The drug, BIIB078, is an antisense oligonucleotide designed to block production of toxic RNA and proteins in patients with a genetic form of ALS linked to mutations in the C9orf72 gene. This mutation is recognized as the most common inherited cause of ALS. Although initial disease-specific biomarkers suggested that BIIB078 was acting on its intended target, a 2021 clinical trial was halted after patients failed to show improvement.
“Disease-specific biomarkers in the cerebrospinal fluid (CSF) suggested that the ASO was hitting its intended target, but it was not clear if it penetrated CNS tissue and affected the disease itself,” said Zachary McEachin, PhD, assistant professor of Human Genetics and lead and co-senior author. “Getting the drug to the CNS is only part of the challenge. We need better ways to know whether a treatment is truly changing the course of ALS. Our study addresses some of those questions and shows that CSF biomarkers do not always reflect changes in the CNS.”

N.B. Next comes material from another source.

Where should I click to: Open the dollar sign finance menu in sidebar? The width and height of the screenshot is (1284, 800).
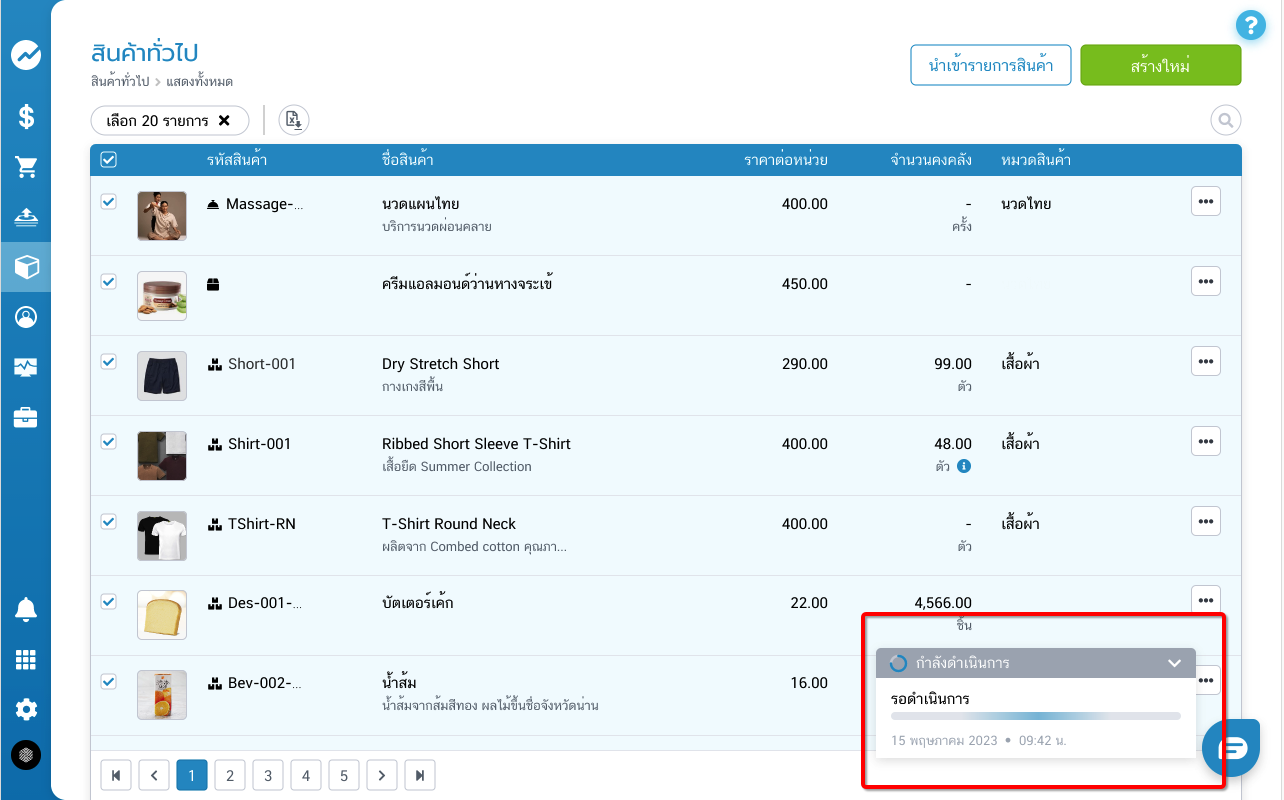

Researchers analyzed both CSF samples collected during life and postmortem brain and spinal cord tissue from trial participants. The study involved eight individuals with C9orf72-linked ALS who received BIIB078 and 31 ALS patients who did not receive the drug.
Findings showed that while BIIB078 spread throughout the central nervous system and reduced some toxic proteins associated with ALS, it did not halt or reverse key disease processes such as abnormal protein buildup in brain tissue.
“This work is an important step forward to better understanding the biology of ASO therapies in people with neurological diseases,” said Jonathan Glass, MD, director of the Emory ALS Center and professor in the Department of Neurology at Emory University School of Medicine. “Several ASO therapies are either now in clinical use or in trial. We expect our new data will be influential in the development of new ASO-directed therapies.”
The investigators observed variability among patients’ biological responses to treatment, highlighting challenges for precision medicine approaches aimed at tailoring therapies to individual needs.
“This work utilized integrated proteomic approaches to rigorously evaluate molecular changes in both tissue and CSF following ASO therapy, providing new biomarkers of treatment and insights to better design and monitor future clinical trials,” said Nicholas Seyfried, PhD, professor of Biochemistry and co-senior author.
ALS remains a progressive condition affecting nerve cells responsible for muscle movement. Most patients live two to five years after diagnosis; effective treatments are limited. While most cases are sporadic rather than inherited, this study focused on genetic forms representing about 10% of all cases.
The researchers emphasized an urgent need for improved real-time biomarkers that can reliably indicate whether experimental treatments are having a meaningful impact on disease progression.